This can make renting property in Portugal quite an attractive prospect. Buy-to-let mortgages in other countries like the UK normally mean higher interest rates than residential mortgages and most mortgage providers don’t allow you to rent out or Airbnb your property on a residential mortgage.
“For mortgage providers in Portugal, the main criteria is your current affordability,” says Jacqueline Moulen, a mortgage adviser at MortgageDirect. “Projected rental income isn’t taken into account, so you’ll need to be able to afford the mortgage payments based on your current income.”
Can I afford a rental property?
Because projected rental income isn’t taken into account, the calculations for affordability will be slightly different.

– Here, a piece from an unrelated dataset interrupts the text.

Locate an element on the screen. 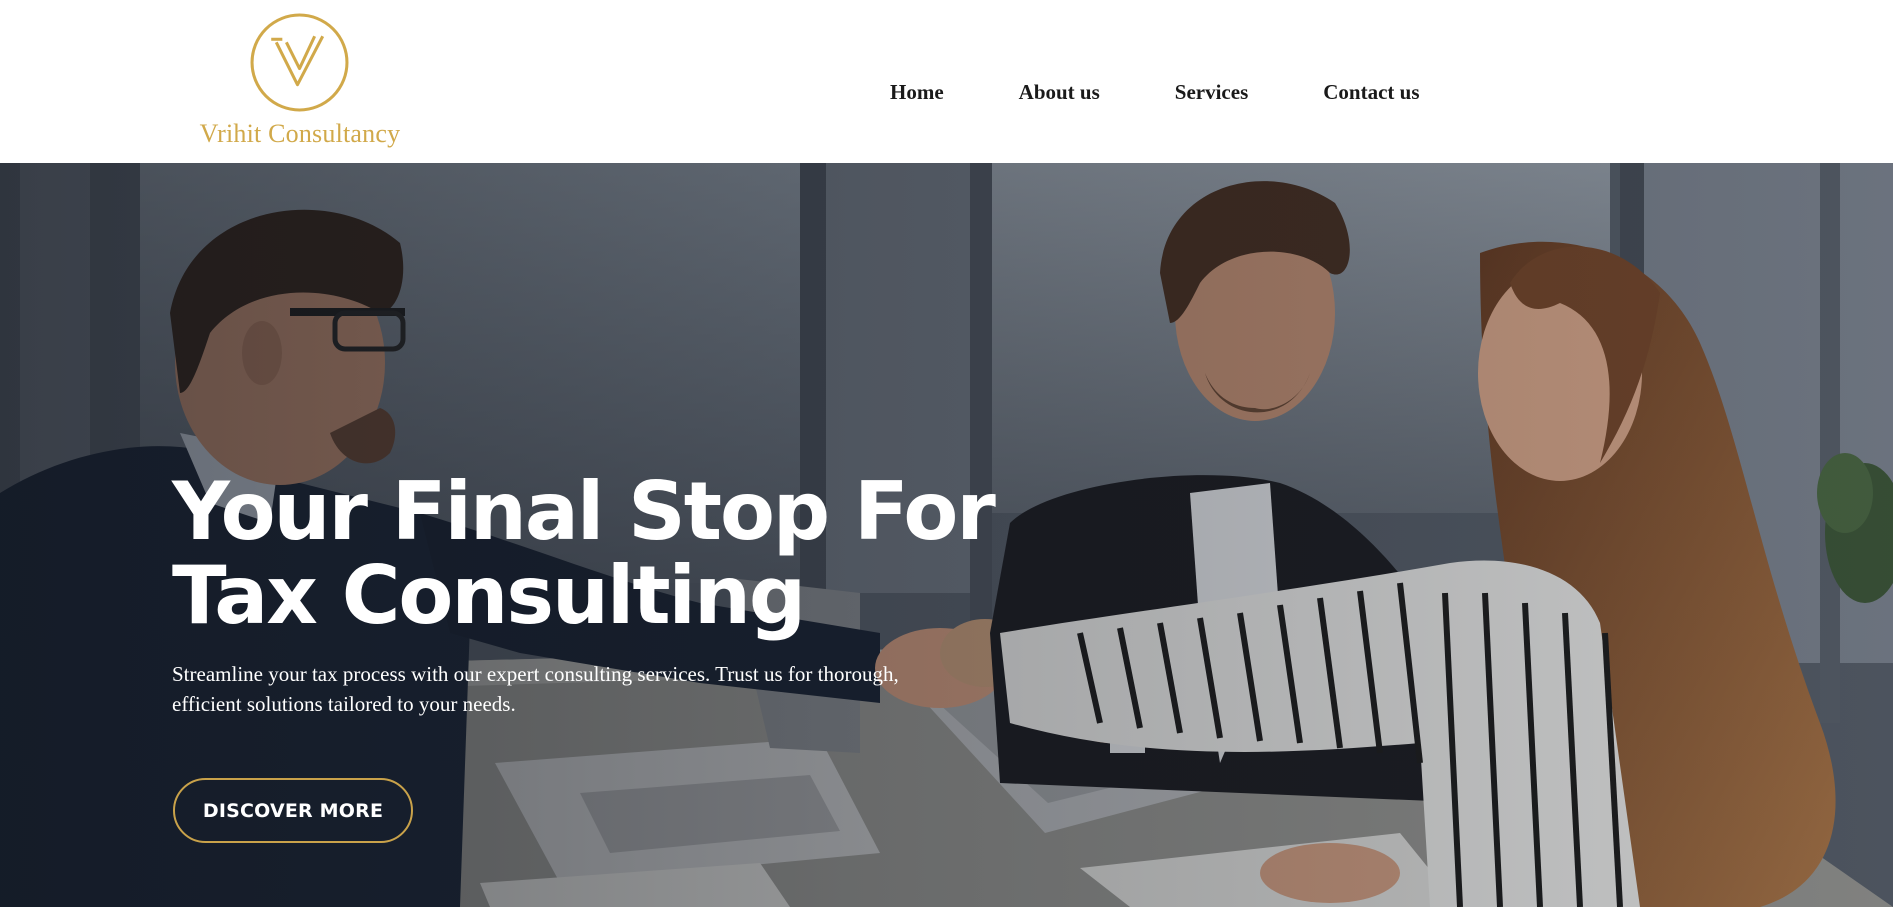 The height and width of the screenshot is (907, 1893). nav-item-services: Services is located at coordinates (1212, 92).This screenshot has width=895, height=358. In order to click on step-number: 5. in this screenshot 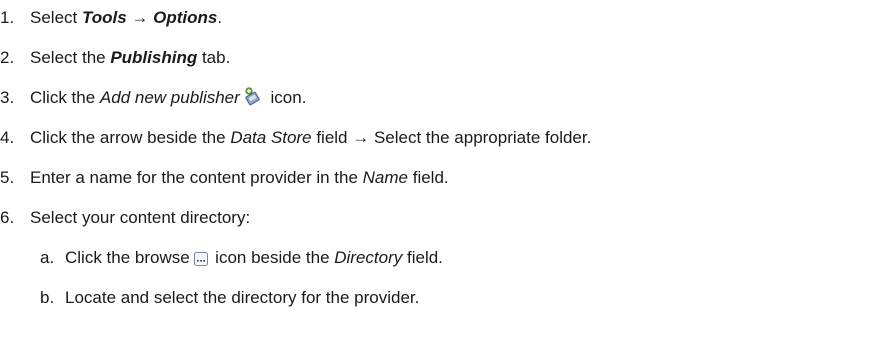, I will do `click(8, 178)`.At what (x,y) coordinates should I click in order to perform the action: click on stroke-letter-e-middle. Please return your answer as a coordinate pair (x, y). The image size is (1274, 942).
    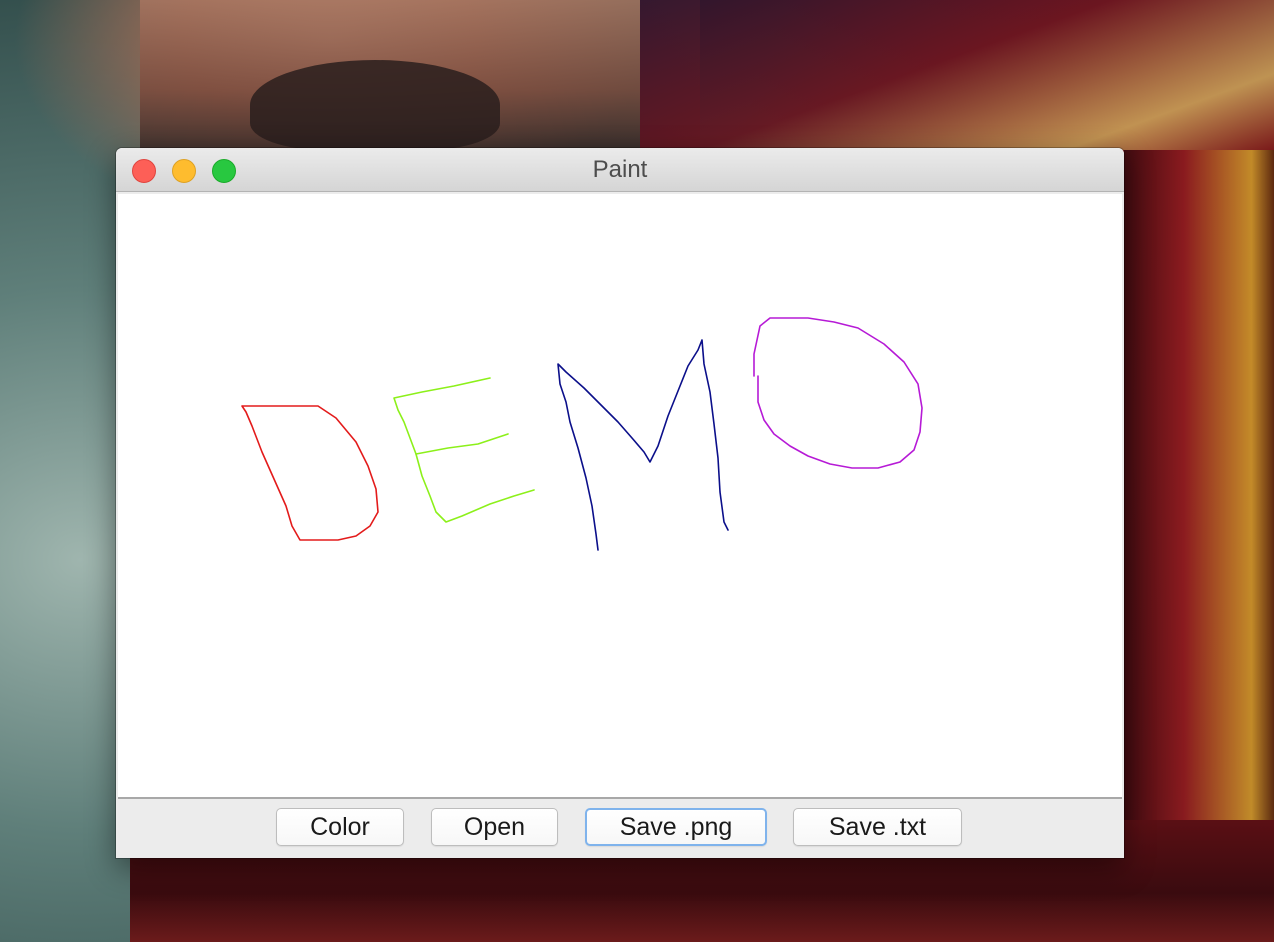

The first thing you’ll need to think about is the deposit and buying costs.
Deposits & other costs
The size of the deposit you’ll need will depend on whether you’re a resident (i.e. legally living in Portugal) or a non-resident (i.e. you live somewhere else).
While residents can buy property with deposits that are as little as 10% or less, this is rare for foreigners living in Portugal. You’ll normally need to make a downpayment of around 20-30%.
For non-residents, the typical deposit amount is at least 30%.
As well as the deposit, you’ll also need to have money to cover buying costs like stamp duty, lawyer fees, and mortgage application fees. These typically run between 6 and 10% but it’s good to estimate 10% just to be on the safe side.
This means that as a resident you should have 30-40% of the property purchase price in cash and at least 40% if you’re a non-resident. The additional buying costs can’t be covered through a mortgage.
Affordability is based on your fixed monthly outgoings, which in Portugal typically cannot exceed 35% of your net income (income after tax).
What does this mean in practice?
Fixed outgoings are things like this mortgage, rent, other mortgages, loans, and credit card repayments. The total of all of these cannot exceed 35% of your income. This means that if you earn €1,000 per month after tax, all of these outgoings, including this new mortgage that you’re applying for, cannot amount to more than €350 per month.
Assuming that you can afford the mortgage, there are always other practical considerations when buying a property for rental. Many of these, such as whether you’ll need to use a property management company, are the same regardless of where you buy that property, but two specific to Portugal are taxes and AL licences.
Taxes are one consideration, which different depending on whether or not the property is a short or long-term rental. For long-term rentals, the rate is 28% and for holiday rentals the tax is 6%. It’s quite a considerable difference, which is why many people focus on short-term rentals.
Another consideration is whether you will be allowed to let the property as a holiday let. While you may not have problems getting a mortgage, you may have issues getting an AL (Alojamento Local) licence. Lisbon, for example, has heavily restricted the number of AL licences it’s willing to give out within the city centre.